Psychometrics is an area of psychology that focuses on developing and using tests to measure abstract psychological concepts such as typology, personality traits, preferences, attitudes and cognitive abilities.


By understanding how your prospects and customers think, feel, behave, process, learn and decide, you can tailor your communication strategies to connect with them more effectively. The result will be an increase in your sales and customer retention rates.

We've seen conversion improvements of between10% and 45%, so psychometrics is not just a minor tweak but a strategic evolutionary must!

The principles are simple:


Every human has a typology that reveals a pattern of thoughts, feelings and behaviours that tend to be consistent over time and in different situations. These are known as 'psychological typologies and preferences'. Each typology responds to different messaging. To elicit the same response (in this case, buying a car or service), you must tailor your communication (tone, reassurance, emphasis, sequence, and channel) to match typologies.

In other words, without employing psychometric segmentation, you'll likely captivate only 20% of your target audience, leaving 60% indifferent and alienating the final 20%!

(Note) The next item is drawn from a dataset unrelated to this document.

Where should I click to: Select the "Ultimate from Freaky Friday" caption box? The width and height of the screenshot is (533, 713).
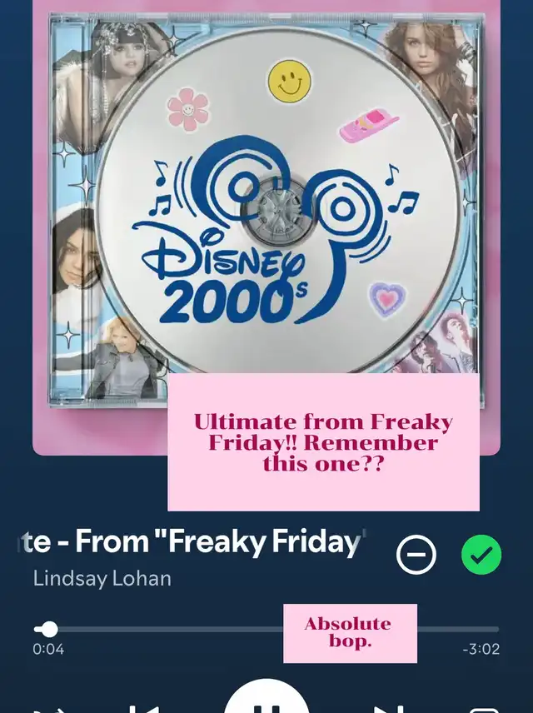coord(323,442)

To understand why, let's take a quick look at the science behind it.


Psychological typologies

There are several different frameworks for organising typologies, but one of the most well-known is the "Big Five" OCEAN model, which includes the following five dimensions:

  1. Openness. People who score high on openness are more likely to be interested in new ideas, experiences, and products. For example, you could emphasise the uniqueness and innovation of new cars or services and offer opportunities to try and explore them differently.

  2. Conscientiousness. People who score high on conscientiousness are more likely to value reliability, quality, and attention to detail. You could emphasise your cars' or services' quality and reliability and offer guarantees or warranties to overcome doubt.

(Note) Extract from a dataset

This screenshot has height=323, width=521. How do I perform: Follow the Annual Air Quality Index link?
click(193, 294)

  3. Extraversion. People who score high on extraversion are likely outgoing, social, and enthusiastic. For example, you could use bright and bold visuals and language, offer opportunities for social engagement or community building, and create high-energy events or promotions.

  4. Agreeableness. People who score high on agreeableness are likely to value harmony, cooperation, and empathy. You could emphasise your products or services' social or environmental impact, highlight your charitable or community-oriented initiatives, and use language and visuals that promote cooperation and empathy.

  5. Neuroticism. People who score high on neuroticism are likely to experience negative emotions and be sensitive to stress. You could use language and visuals that promote calm and relaxation, highlight your products or services' safety and security features, and offer discounts or promotions to alleviate financial stress.

Not everyone will fit neatly into one of these categories; there will always be some overlap. Also, personality typologies are not completely fixed, and life experiences, personal growth and conscious efforts to change oneself can gradually shift them.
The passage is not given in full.